ABOUT THIS EXERCISE: Reproduce verbatim every line of the material from the one containing "is (1928, 1487)." down to the one containing "This screenshot has height=476, width=512.", including both of those lines.

ENTRIES SHOWN:
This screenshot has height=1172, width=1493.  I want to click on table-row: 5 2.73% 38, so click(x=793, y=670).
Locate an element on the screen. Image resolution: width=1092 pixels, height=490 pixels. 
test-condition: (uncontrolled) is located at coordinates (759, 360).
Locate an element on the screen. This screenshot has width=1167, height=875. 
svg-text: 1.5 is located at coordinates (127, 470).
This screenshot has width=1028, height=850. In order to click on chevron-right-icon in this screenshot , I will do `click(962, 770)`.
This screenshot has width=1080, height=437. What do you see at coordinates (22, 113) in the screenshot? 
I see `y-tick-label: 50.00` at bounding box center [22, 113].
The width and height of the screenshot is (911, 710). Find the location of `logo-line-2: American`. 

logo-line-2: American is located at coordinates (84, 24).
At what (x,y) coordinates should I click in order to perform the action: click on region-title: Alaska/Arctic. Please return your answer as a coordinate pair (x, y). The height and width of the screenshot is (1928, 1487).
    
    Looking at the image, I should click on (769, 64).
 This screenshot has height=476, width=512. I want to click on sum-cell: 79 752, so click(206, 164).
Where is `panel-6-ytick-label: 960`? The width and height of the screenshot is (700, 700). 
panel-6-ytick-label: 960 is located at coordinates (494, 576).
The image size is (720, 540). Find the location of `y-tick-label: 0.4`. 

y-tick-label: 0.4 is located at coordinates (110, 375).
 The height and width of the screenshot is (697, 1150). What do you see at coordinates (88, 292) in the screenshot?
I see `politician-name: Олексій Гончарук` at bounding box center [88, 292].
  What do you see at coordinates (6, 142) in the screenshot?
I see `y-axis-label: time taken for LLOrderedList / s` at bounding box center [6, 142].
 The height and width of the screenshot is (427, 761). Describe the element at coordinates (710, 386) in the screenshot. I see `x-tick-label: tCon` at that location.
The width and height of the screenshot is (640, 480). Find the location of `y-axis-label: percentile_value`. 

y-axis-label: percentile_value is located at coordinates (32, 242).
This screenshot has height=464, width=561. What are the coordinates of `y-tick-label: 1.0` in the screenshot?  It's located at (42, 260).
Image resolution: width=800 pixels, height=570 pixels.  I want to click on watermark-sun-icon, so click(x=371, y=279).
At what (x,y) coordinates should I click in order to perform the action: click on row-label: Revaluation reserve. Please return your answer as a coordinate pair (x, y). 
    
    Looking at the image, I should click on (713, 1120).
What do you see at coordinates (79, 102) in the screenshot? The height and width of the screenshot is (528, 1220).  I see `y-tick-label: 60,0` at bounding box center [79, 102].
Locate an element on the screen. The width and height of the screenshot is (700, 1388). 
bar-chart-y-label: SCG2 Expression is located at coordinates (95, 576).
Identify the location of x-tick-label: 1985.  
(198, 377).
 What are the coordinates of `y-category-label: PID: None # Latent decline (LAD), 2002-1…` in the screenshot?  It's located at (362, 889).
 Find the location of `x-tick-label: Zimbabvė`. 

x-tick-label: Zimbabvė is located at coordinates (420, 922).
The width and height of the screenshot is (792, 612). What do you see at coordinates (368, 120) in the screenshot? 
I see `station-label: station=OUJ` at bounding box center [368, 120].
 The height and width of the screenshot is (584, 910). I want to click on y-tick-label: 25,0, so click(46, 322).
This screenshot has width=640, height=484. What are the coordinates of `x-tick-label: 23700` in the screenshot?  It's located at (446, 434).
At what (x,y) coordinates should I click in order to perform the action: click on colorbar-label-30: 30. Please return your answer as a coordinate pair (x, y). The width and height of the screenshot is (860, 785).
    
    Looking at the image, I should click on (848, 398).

RESPONSE:
At what (x,y) coordinates should I click in order to perform the action: click on region-title: Alaska/Arctic. Please return your answer as a coordinate pair (x, y). The height and width of the screenshot is (1928, 1487).
    
    Looking at the image, I should click on (769, 64).
 This screenshot has height=476, width=512. I want to click on sum-cell: 79 752, so click(206, 164).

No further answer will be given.